You haven't mentionned what version of FreeBSD you're using? Is it up to date (latest patch level)?

Unless something is seriously messed up, FreeBSD rarely needs reinstalling.

Have you tried other browsers? Even if you don't intend to use them in the long-term, do install a few others, try them for a while and check for similar symptoms.
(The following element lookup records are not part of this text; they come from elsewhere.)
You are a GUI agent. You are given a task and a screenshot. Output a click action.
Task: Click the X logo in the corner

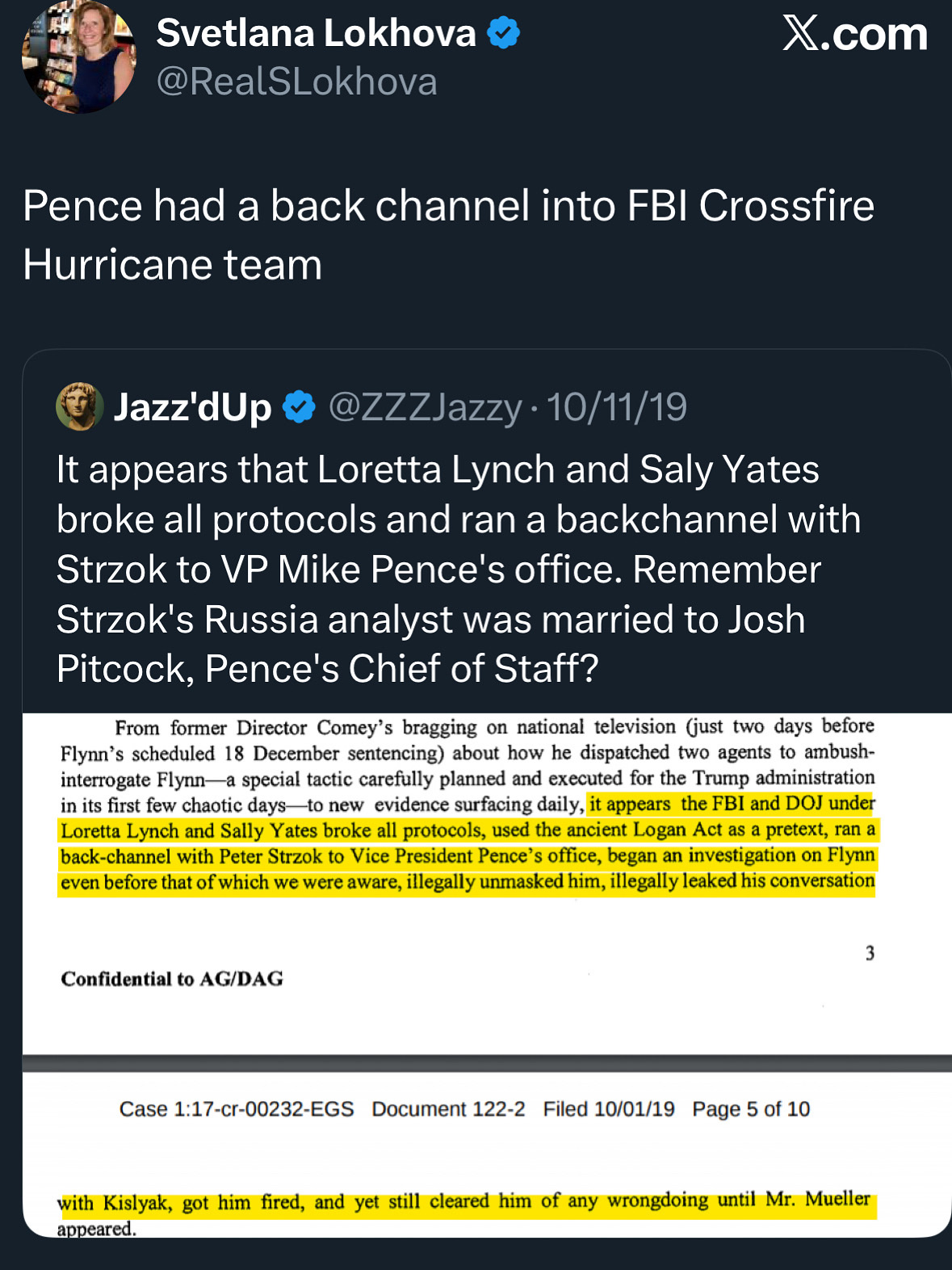tap(800, 34)
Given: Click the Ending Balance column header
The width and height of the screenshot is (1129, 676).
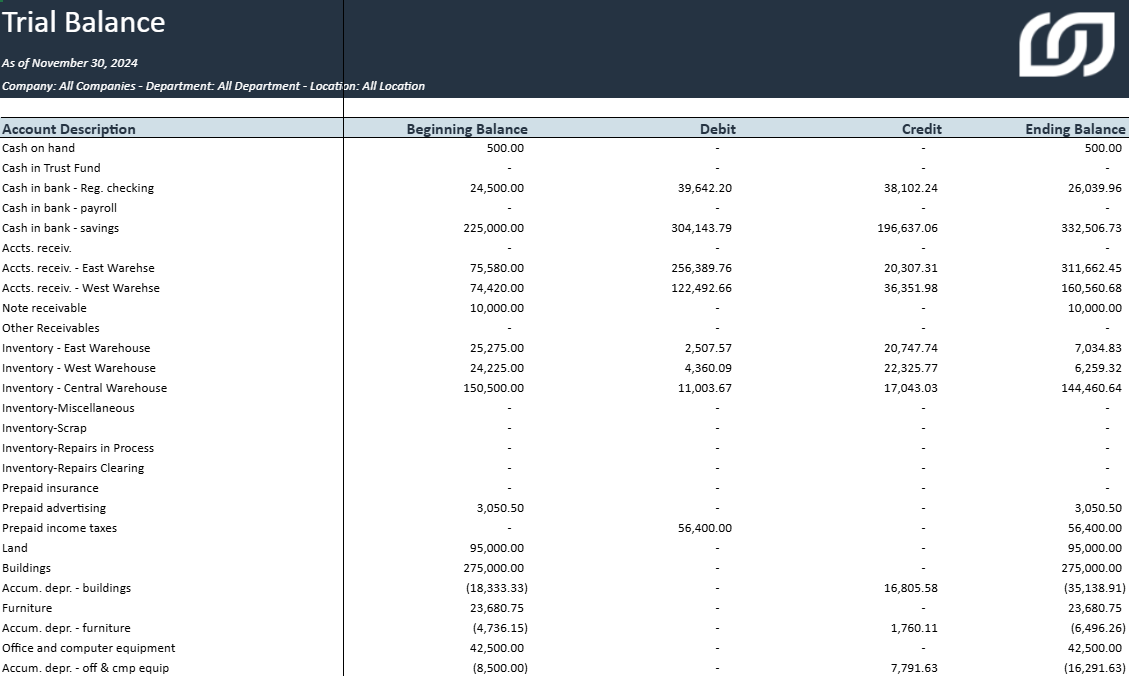Looking at the screenshot, I should [1075, 129].
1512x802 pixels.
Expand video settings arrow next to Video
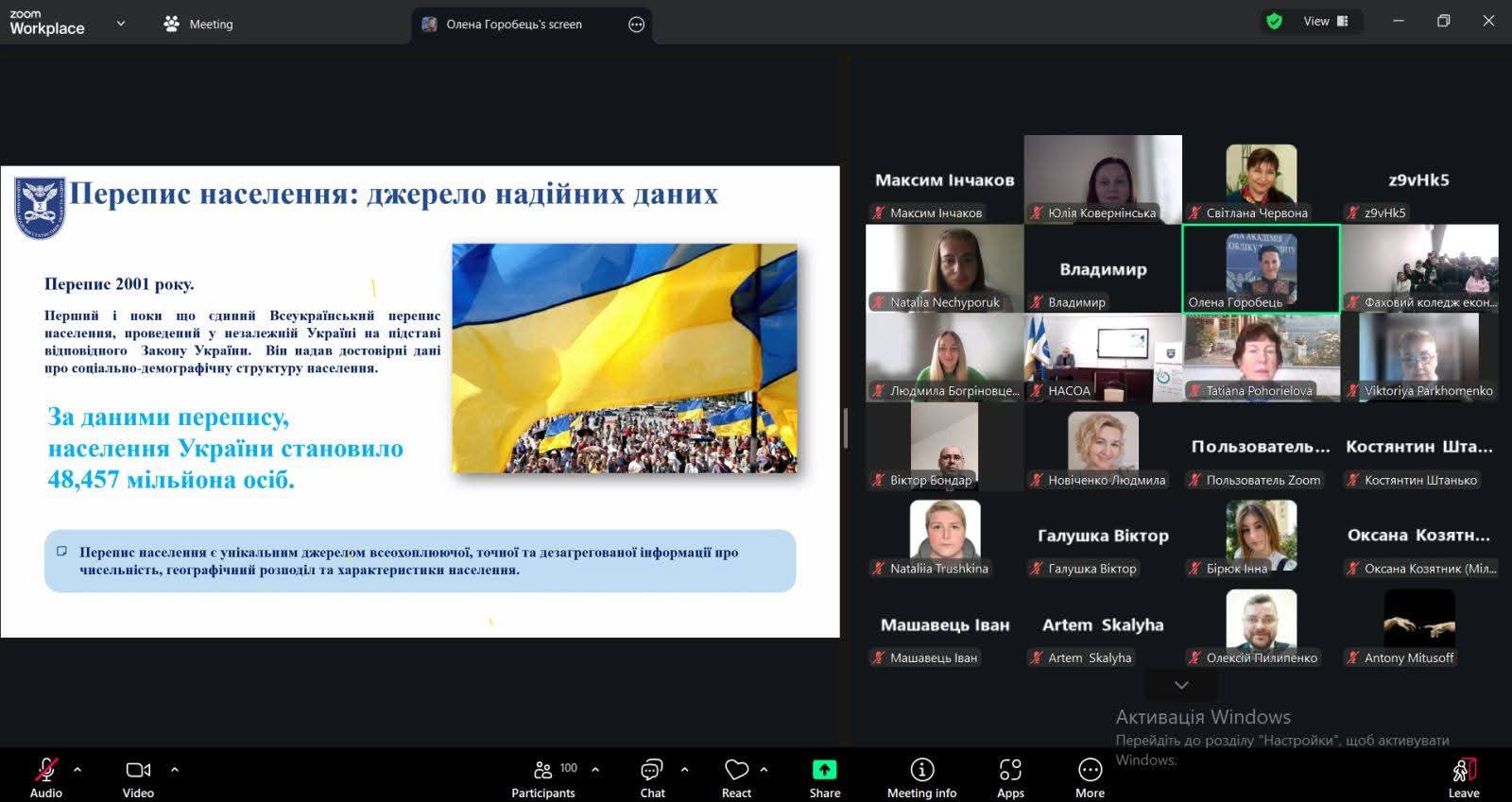(x=175, y=770)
A 1.5GB memory may not be enough at all if you installed on ZFS, are using a full-bore desktop environment and expect to run such a beast as Firefox (Firebrontosaurus is more like it). Or it may be _more than enough_ if you installed on UFS and are only using a window manager and a few other applications.


----------



## jb_fvwm2 (Sep 21, 2018)

Seamonkey started using more memory with just  a tabs open after a pkg update from a few weeks ago, maybe after the xorgproto switchover... just guessing.


----------



## gnath (Sep 22, 2018)

Firefox takes average 325M of RAM per open tab. Still my 2GB of RAM is good enough for normal use. Building from base up & adding required packages gradually may be a good idea. Can identify the cause of panic.


----------



## Deleted member 48958 (Sep 22, 2018)

jb_fvwm2 said:


> dieselriot said:
> 
> 
> > The process /usr/local/lib/firefox starts eating more and more RAM when Firefox is in use.
> ...



What I've noticed, is that my system started to use much more RAM
while I'm doing regular tasks, like browsing in any firefox based browser,
it happened after upgrade to 11.2, but also may be after some pkg upgrades,
I'm not sure what's causing this.


----------



## gnath (Sep 22, 2018)

Yes earlier system never touched swap with 2GB RAM. Now some time this uses 300-400 M of swap. ( FreeBSD-11.2-RELEASE-p2).


----------



## Deleted member 30996 (Sep 22, 2018)

I've been using www/firefox as my main browser the past couple months and am currently at FreeBSD 11.2-RELEASE-p3. I haven't noticed anything out of the ordinary as far as resource usage with it, but saw this post last night and took note of my system stats before visiting Demonica.

That was almost 7 hour ago, I've had at least 4 tabs open at all times and right about the same as I was when I started, if not to the good 360MB RAM. I have www/palemoon open to post this from now too, since I am still logged in there with Firefox. Mozilla based browsers are all I use.

I've got 8GB RAM. It does show me using 10MB Swap in `top`, but I started it when I saw this post and it was using that much then:


----------



## leebrown66 (Sep 22, 2018)

I have an older workstation FreeBSD-11.1-p6, 4GB RAM, firefox 61.  It's a memory leaker.  I tested this recently after my 12G of swap was up to 89%, closed all 6 firefox instances and swap dropped to 2%.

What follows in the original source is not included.